Quattro chiacchiere con… Marinella Gagliardi Santi

Pubblicato da Barbara Graneris il

Un’altra novità di questo autunno è sicuramente il romanzo “Burrasca per tre”, nato dalla penna di Marinella Gagliardi Santi, una new entry in Casa Golem, che sta ottenendo i consensi di tutti i lettori!
Scopriamo assieme qualche curiosità…

  • Chi sei dietro la tua penna?
    Una persona felice, evasa in un altro mondo appagante, esaltante…

  • Cosa ti ha spinto a iniziare a scrivere? E chi è il tuo fan numero uno?
    Ho iniziato a scrivere per la voglia di fissare momenti, immagini che rischiavano di scappare dalla mia memoria.
    Il mio fan numero uno è una mia amica d’infanzia, ci eravamo perse, ma ci siamo ritrovate grazie a Facebook.

  • Secondo te, lettura e scrittura vanno di pari passo? Devi essere un lettore accanito per essere un buon scrittore?
    Sicuramente la lettura è alla base della scrittura, aver letto molto è un valido supporto, ma devi avere anche delle attitudini personali alla scrittura.

  • Raccontaci di “Burrasca per tre”. Come è nata l’idea? E come sei arrivata a conoscere Golem? 
    L’idea del mio libro è nata visitando, in un pittoresco borgo, una caratteristica casa ligure: con l’immaginazione l’ho vista abitata da una padrona di casa scrittrice, diventata subito nella mia mente la protagonista di un romanzo. Ho conosciuto Golem a un Book Pride a Milano.

  • Descrivi “Burrasca per tre” con tre aggettivi.
    Emozionante, intenso, imprevedibile.

  • Un libro che vorresti aver scritto tu?
    “Il Maestro e Margherita” di Bulgakov.

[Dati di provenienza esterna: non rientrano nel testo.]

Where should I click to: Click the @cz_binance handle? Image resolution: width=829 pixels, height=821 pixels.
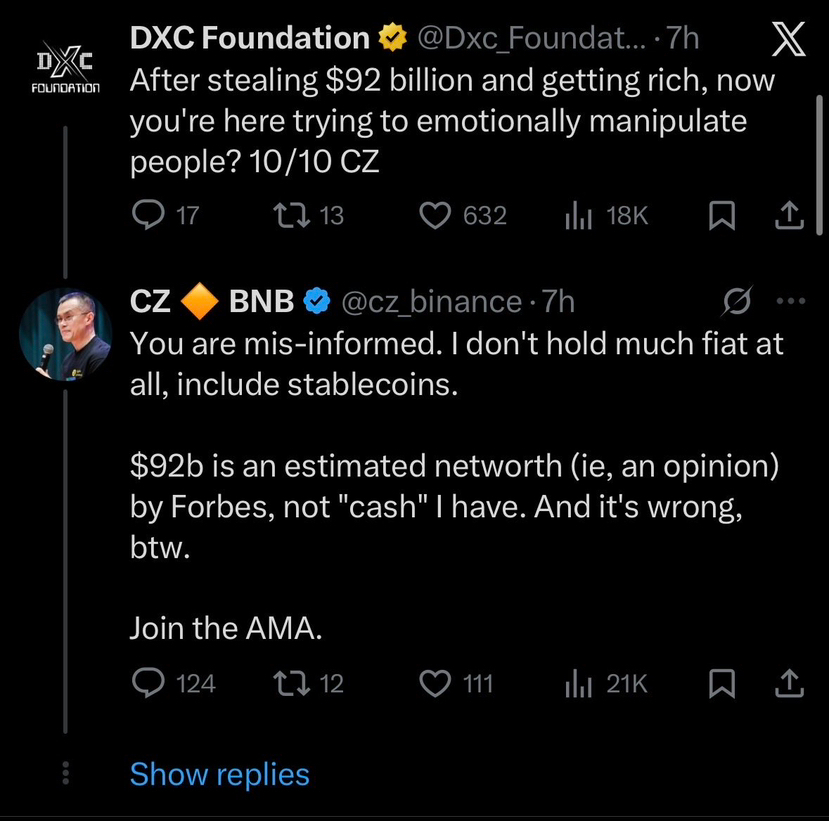click(x=432, y=301)
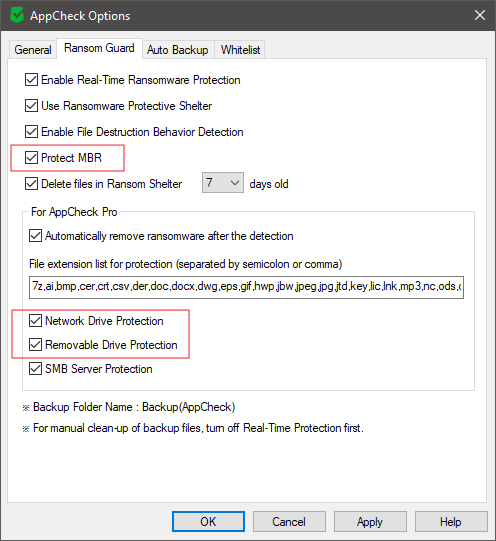The height and width of the screenshot is (541, 496).
Task: Toggle Network Drive Protection checkbox
Action: pyautogui.click(x=36, y=321)
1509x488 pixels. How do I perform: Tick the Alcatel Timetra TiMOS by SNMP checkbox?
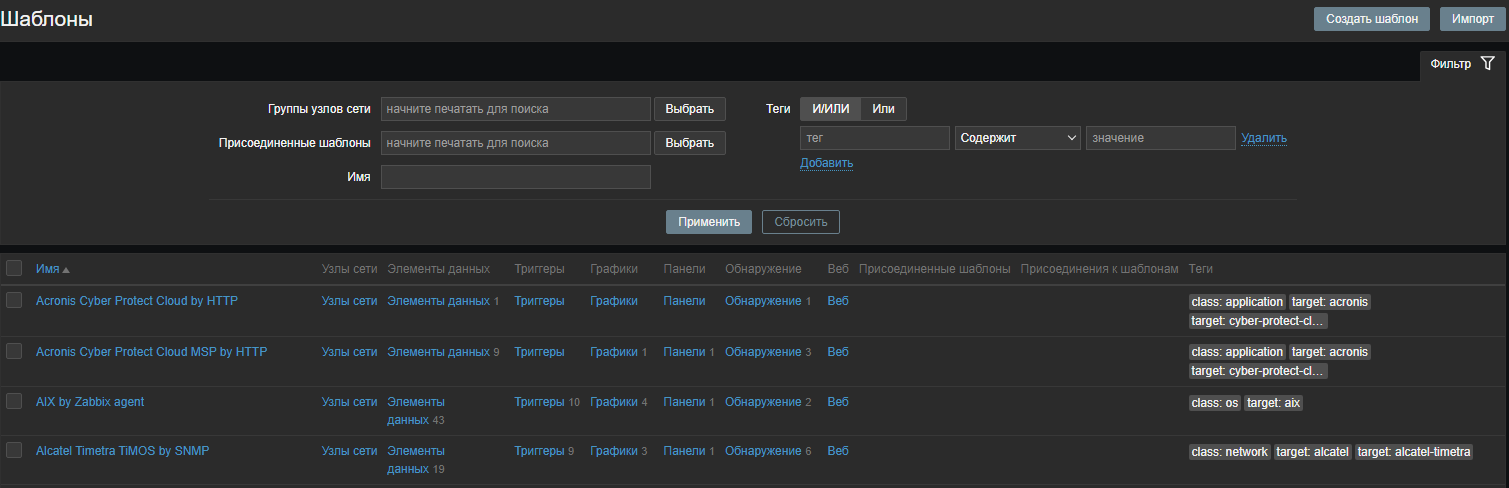14,451
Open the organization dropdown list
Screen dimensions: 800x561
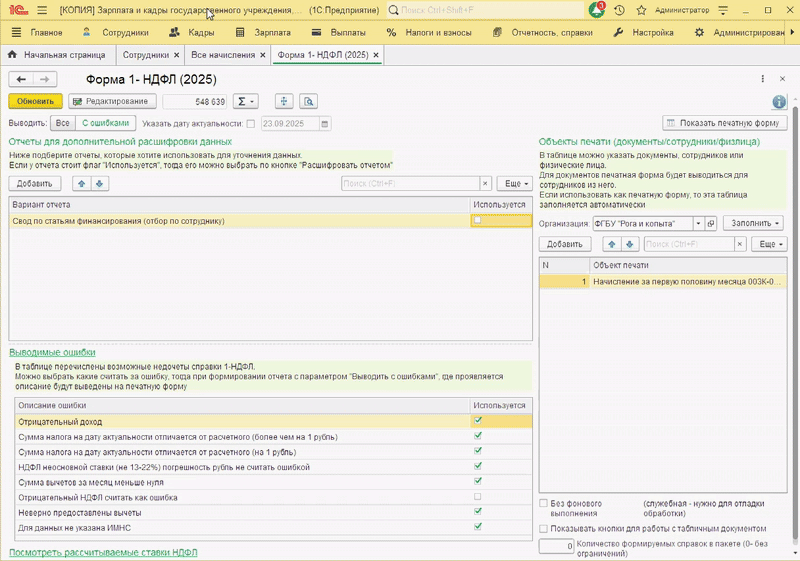(x=698, y=224)
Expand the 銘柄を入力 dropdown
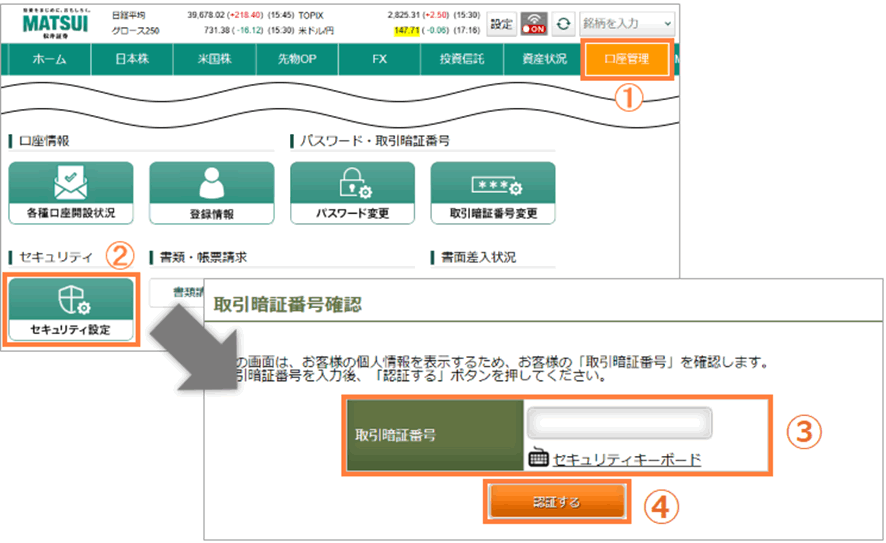Viewport: 886px width, 543px height. [666, 24]
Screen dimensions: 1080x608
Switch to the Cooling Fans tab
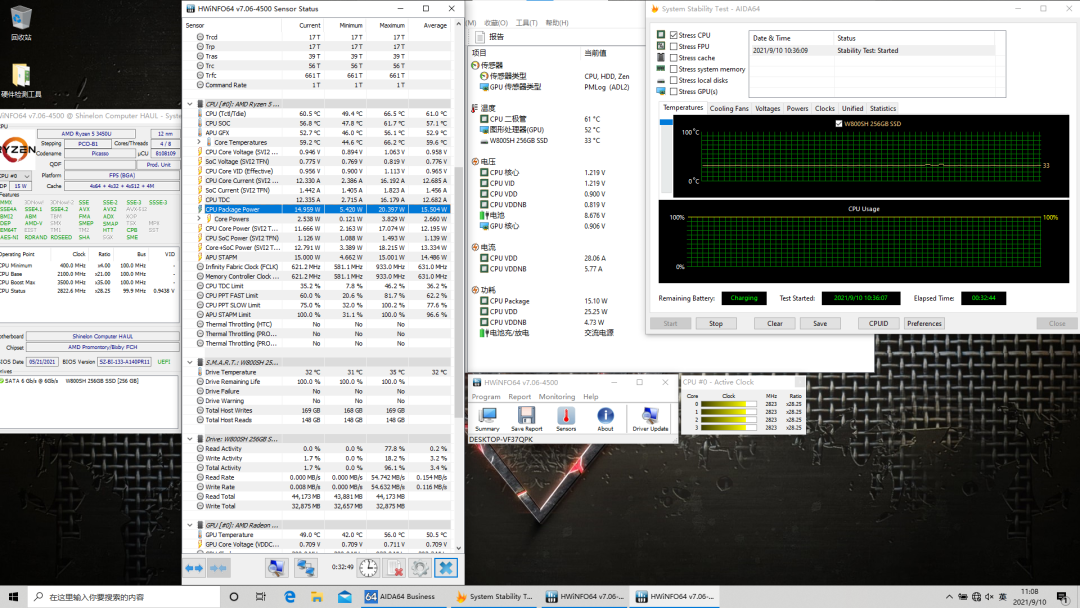click(728, 108)
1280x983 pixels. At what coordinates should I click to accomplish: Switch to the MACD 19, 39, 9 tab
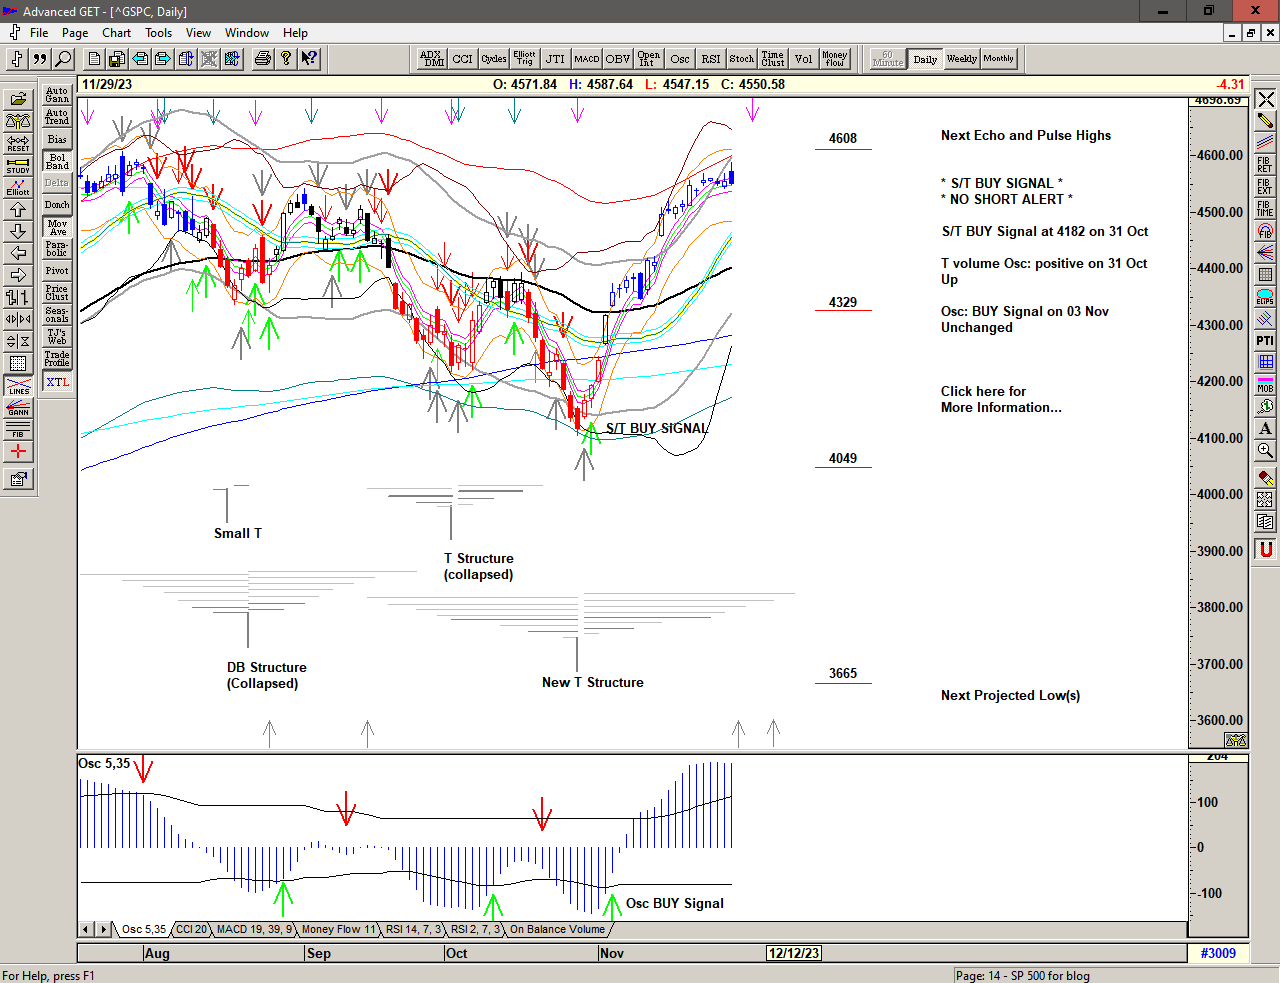point(254,929)
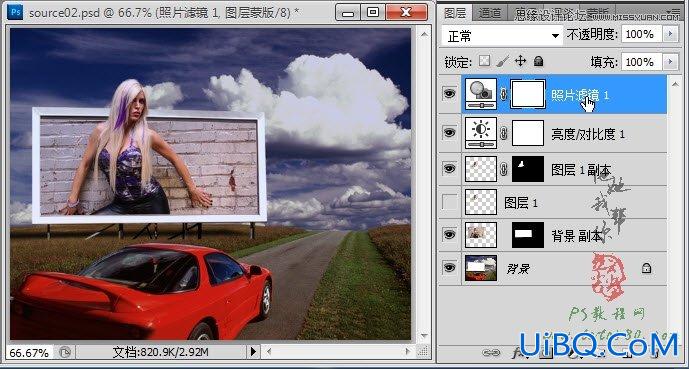Select the Photo Filter adjustment layer thumbnail
This screenshot has width=689, height=369.
coord(481,94)
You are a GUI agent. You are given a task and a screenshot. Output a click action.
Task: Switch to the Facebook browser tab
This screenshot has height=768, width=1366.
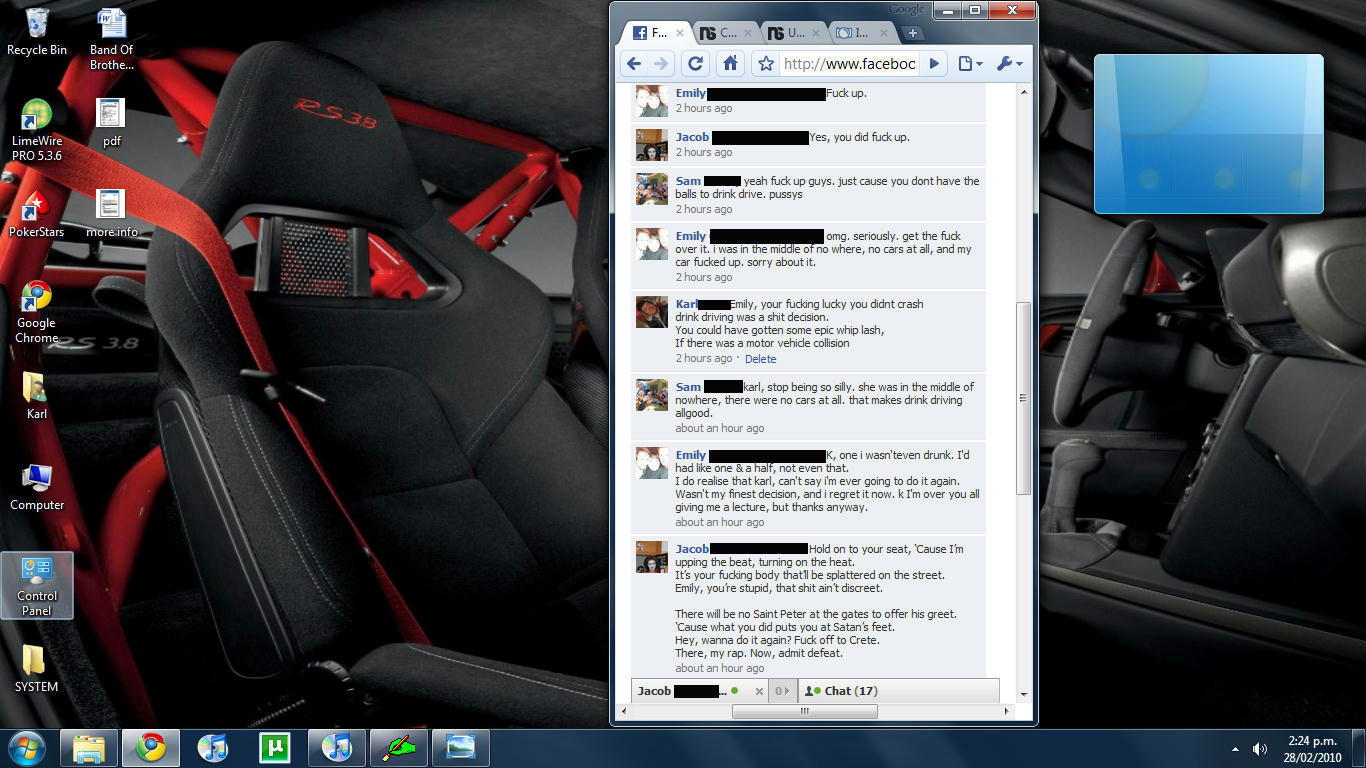pos(652,33)
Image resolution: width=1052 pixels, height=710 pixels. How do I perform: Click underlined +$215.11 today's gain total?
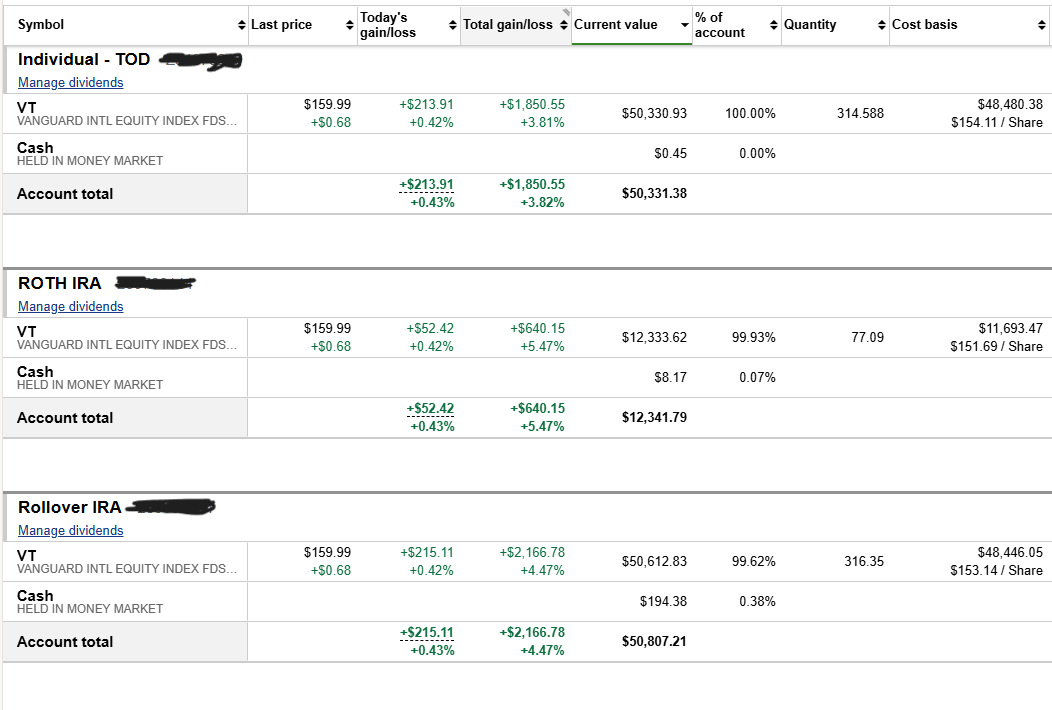pyautogui.click(x=427, y=633)
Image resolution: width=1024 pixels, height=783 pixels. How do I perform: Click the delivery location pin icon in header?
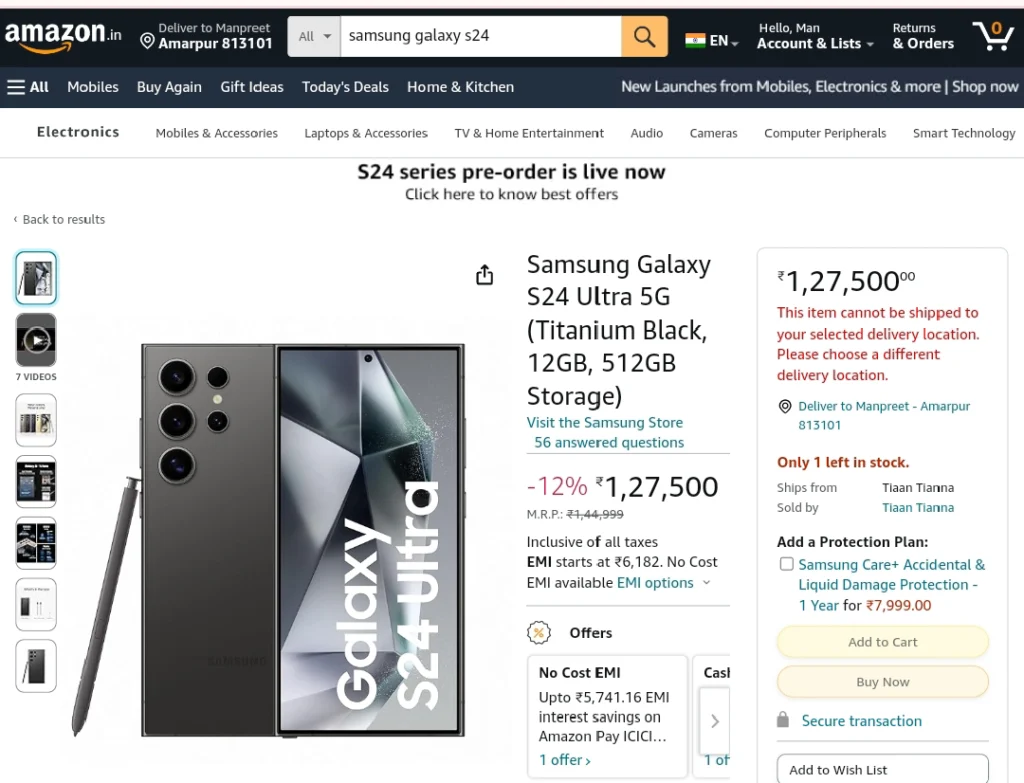(148, 42)
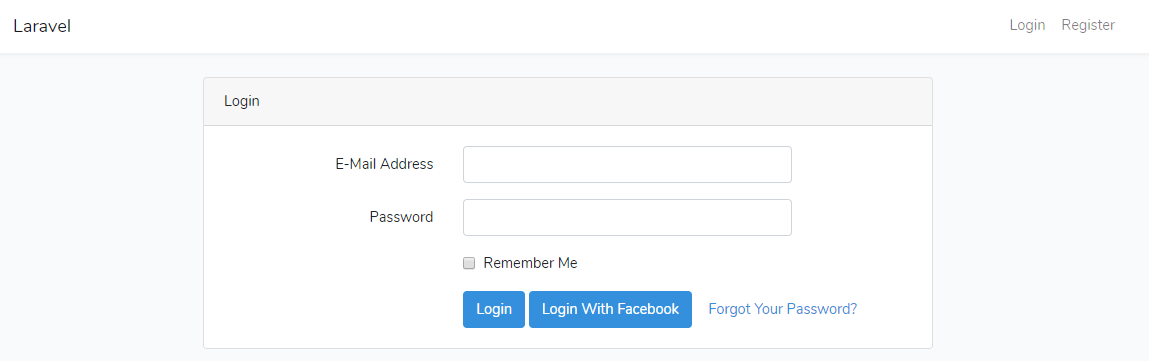Follow the Forgot Your Password link
Viewport: 1149px width, 361px height.
pos(783,309)
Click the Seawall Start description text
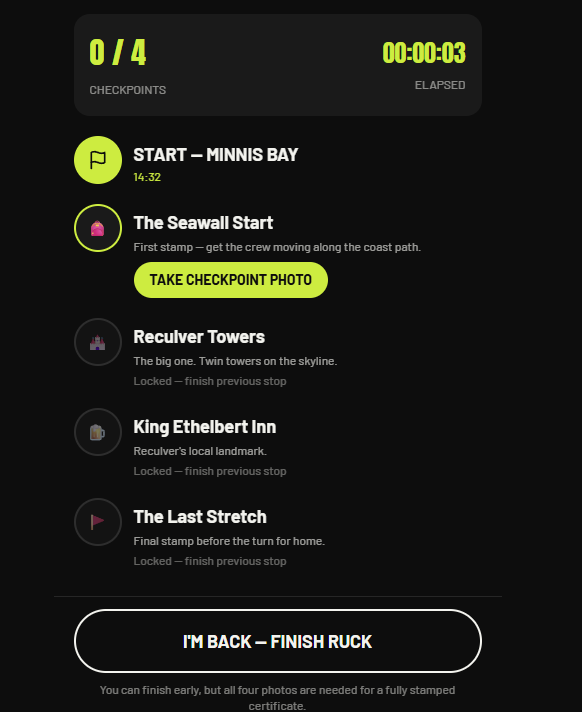The width and height of the screenshot is (582, 712). click(x=277, y=247)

  • Condividi con noi una citazione che ti porti nel cuore e che ricordi quando più ne hai bisogno.
    Memento audere semper (Ricorda di osare sempre).

Burrasca per tre

di Marinella Gagliardi Santi

Pagg. 136
14 euro

TRAMA: Burrasca per tre è ambientato ai nostri giorni in un piccolo incantevole borgo ligure. La protagonista è Emma, una scrittrice in cerca di tranquillità, e di una casa editrice che pubblichi il suo ultimo romanzo, l’avventura di suo nonno, un ragazzo del ’99, nella Prima Guerra Mondiale. Emma, dopo un momento idilliaco, per un nuovo, inaspettato, amore, si trova coinvolta in eventi del tutto imprevisti: un personaggio ambiguo, un fatto di sangue violento, una pista terroristica, della droga nascosta in casa, una burrasca impetuosa, sconvolgono l’amenità del luogo e trasformano il suo quieto vivere con un susseguirsi di colpi di scena che la turbano profondamente. Burrasca per tre utilizza l’espediente del romanzo nel romanzo facendo procedere in parallelo la storia di Emma e alcune vicende storiche, peraltro reali, tratte da un diario di guerra scritto dal padre dell’autrice.